Exercise task
Write out the data below line for line without any changes, omitting the pictures.

Data records
((

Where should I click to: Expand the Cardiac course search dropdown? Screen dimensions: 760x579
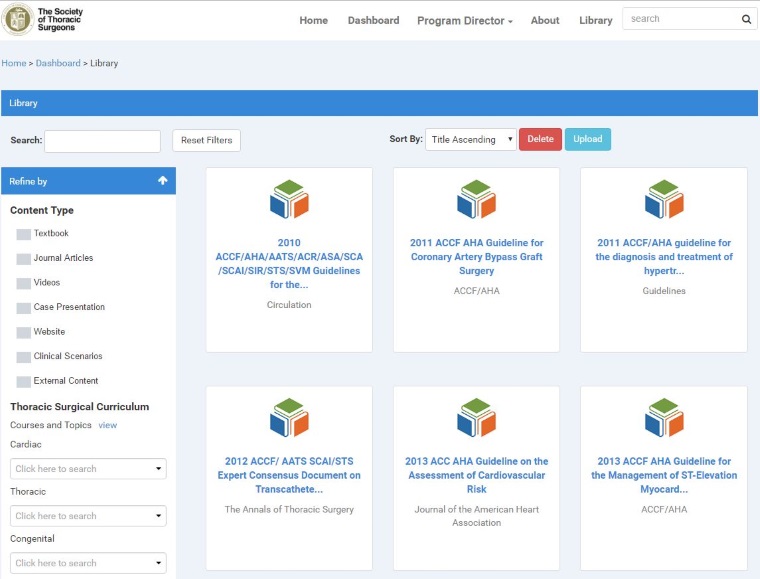(88, 469)
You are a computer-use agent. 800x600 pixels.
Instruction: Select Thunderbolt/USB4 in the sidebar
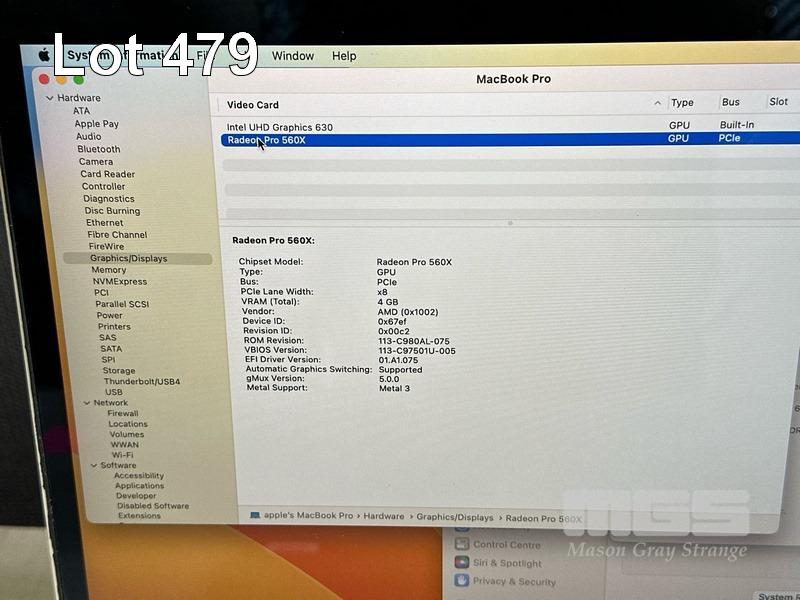(142, 381)
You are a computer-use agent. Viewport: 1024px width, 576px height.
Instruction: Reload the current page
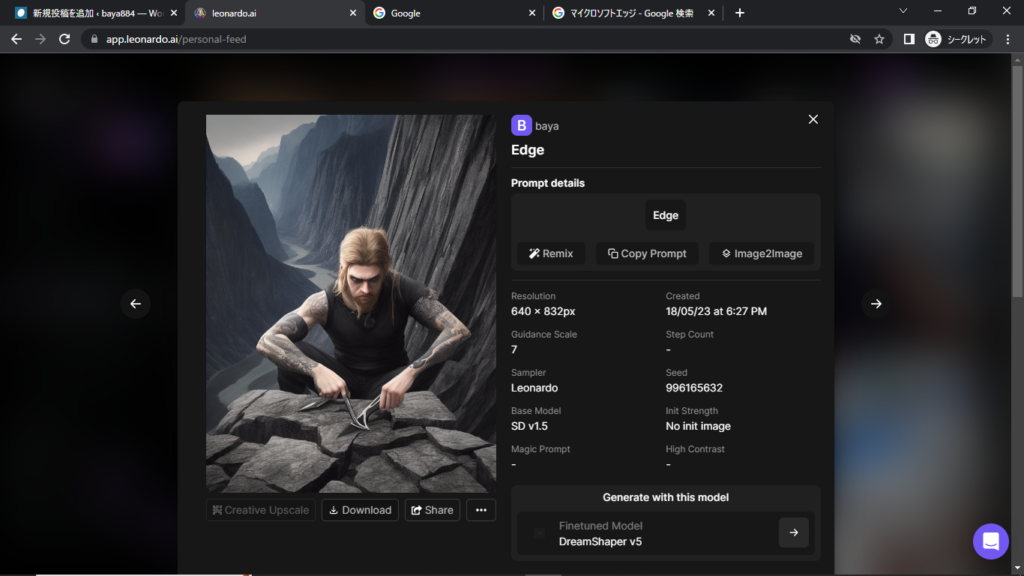[x=65, y=39]
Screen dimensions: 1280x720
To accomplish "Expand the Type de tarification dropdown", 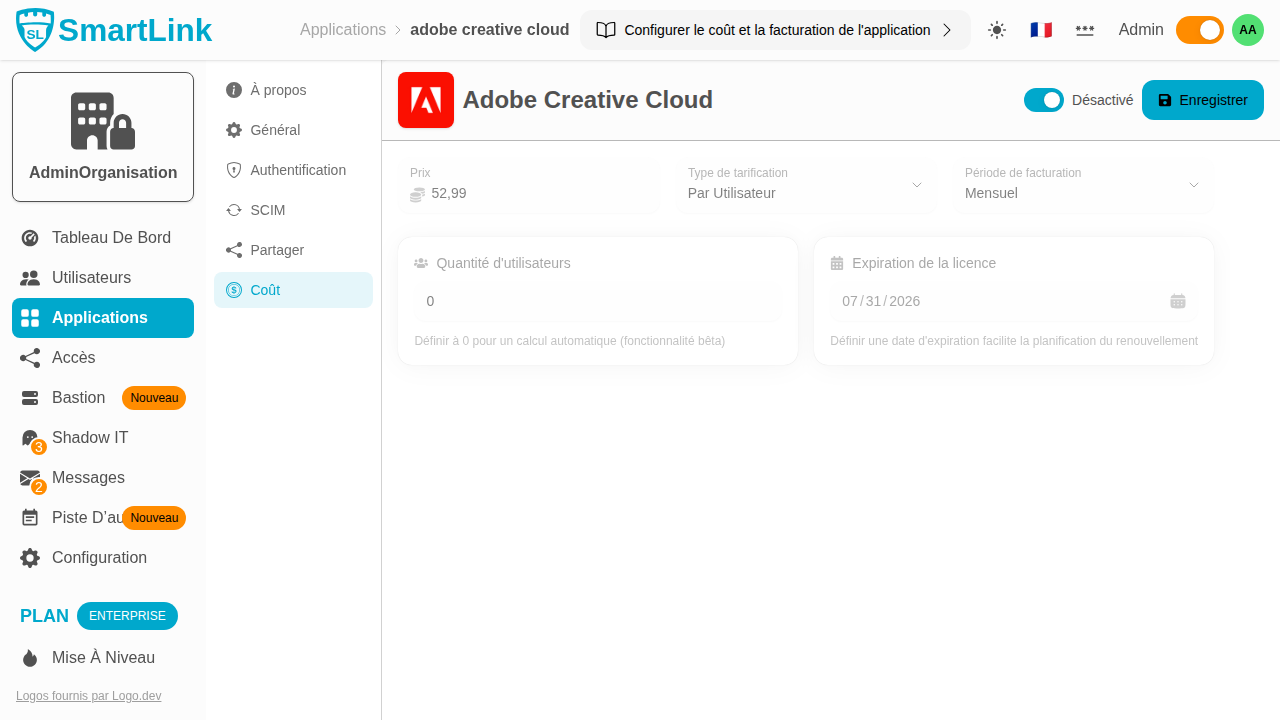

))

Written answer
Where should I click to: Expand the Cardiac course search dropdown? Screen dimensions: 760x579
(88, 469)
You are a computer-use agent. 800x600 pixels.
Instruction: Select Thunderbolt/USB4 in the sidebar
(142, 381)
You are a computer-use agent. Viewport: 1024px width, 576px height.
Instruction: Reload the current page
[x=65, y=39]
Screen dimensions: 1280x720
To accomplish "Expand the Type de tarification dropdown", 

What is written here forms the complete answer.